Мы заканчиваем путь. Вот он, желанный тыл. Тут темно не от отсутствия событий, а от светомаскировки. На поселковой площади во мраке перемещаются человеческие массы. В невидимых динамиках орет Земфира песню про то, какой “он, мол, мой — не мой”. Наш грузовик останавливается, и тут же через полминуты в кузове возникает голова ротного.

— Ну что, молодчики! — В его голосе слышна не свойственная ему игривость на грани похабности. — Пошевелим телами? Вздрогнем духом? Я достал талоны в кабаре-клуб “Страх и ужас”.

— А на выпивку? — спросили из недр кузова.

— Тут, парни, деньги не действуют! А выпивка входит в стоимость талона.

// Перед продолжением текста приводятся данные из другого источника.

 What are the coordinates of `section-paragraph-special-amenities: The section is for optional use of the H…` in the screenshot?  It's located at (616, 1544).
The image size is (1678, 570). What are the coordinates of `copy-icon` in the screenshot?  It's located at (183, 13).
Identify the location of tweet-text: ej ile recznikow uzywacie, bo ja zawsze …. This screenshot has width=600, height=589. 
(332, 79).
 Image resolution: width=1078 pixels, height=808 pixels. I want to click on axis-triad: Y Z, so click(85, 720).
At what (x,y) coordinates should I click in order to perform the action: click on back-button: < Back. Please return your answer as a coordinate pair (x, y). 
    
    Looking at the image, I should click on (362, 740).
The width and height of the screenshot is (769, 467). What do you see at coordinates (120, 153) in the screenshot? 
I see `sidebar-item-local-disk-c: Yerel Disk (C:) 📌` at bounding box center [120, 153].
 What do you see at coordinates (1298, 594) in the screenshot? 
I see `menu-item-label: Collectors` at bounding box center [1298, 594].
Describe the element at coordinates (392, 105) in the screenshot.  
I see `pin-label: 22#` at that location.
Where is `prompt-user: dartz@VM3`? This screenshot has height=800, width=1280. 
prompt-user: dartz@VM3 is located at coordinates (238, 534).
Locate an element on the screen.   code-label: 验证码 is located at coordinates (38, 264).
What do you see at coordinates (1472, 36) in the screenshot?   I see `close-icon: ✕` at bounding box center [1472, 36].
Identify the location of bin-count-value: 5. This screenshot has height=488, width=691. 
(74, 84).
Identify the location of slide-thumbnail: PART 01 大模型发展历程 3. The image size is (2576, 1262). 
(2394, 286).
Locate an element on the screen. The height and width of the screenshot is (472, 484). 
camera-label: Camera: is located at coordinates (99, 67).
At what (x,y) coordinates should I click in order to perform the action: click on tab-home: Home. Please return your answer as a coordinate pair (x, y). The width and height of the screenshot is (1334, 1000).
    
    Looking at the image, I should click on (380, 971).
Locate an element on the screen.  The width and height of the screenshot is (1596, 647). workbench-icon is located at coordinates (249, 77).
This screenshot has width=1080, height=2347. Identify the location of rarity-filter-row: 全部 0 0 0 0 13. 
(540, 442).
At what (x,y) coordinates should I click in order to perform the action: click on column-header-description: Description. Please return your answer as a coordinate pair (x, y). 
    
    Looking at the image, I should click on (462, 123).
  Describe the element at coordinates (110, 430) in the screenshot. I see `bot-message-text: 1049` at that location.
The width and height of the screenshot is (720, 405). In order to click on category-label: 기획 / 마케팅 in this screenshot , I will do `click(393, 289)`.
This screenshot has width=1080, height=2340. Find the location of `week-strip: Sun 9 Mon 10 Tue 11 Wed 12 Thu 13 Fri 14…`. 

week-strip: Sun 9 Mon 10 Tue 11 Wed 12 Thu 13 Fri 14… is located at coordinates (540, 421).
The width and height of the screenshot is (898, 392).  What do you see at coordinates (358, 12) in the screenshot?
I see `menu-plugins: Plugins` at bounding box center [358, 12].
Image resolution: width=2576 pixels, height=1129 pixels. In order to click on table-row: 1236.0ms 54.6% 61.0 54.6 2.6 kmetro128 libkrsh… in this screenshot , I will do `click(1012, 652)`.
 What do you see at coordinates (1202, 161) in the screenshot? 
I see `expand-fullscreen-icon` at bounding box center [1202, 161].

Взбодренные обещанием, мужики со вздохами стали выкарабкиваться из грузовика на землю. Светомаскировка оказалась не абсолютной — везде выскальзывали лучики, вспыхивали фары, светили зажигалки. Название тылового поселка было засекречено, но, по всей видимости, он находился на сплетении железнодорожных и шоссейных путей. Чуть в сторонке ухали паровозы-тепловозы, а по площади на прицепах прокатили несколько длинношеих гаубиц.

В ротной массе чувствовалась анемичность, приобретенная за время сидения в Копорской крепости. Но вице-диктатор полка пресек гибельную застенчивость, крикнув:

— Глядеть молодцом! Подбородок вверх! Навести шороху от имени Адмиралтейского полка! Это приказ! Приказ военного времени! Ясно я говорю?

— Так точно! — неожиданно вместе выдохнула рота.

Казалось, Рабинович-Березовский не бывал тут никогда, но знал все входы и выходы, стопроцентно ориентируясь даже в темноте. Обогнув смелой дугой автостоянку и группы ждущих приказа рядовых, мы прогарцевали по рыхлой темноте и скоро приблизились к стандартной “стекляшке” двухэтажного продовольственного магазина.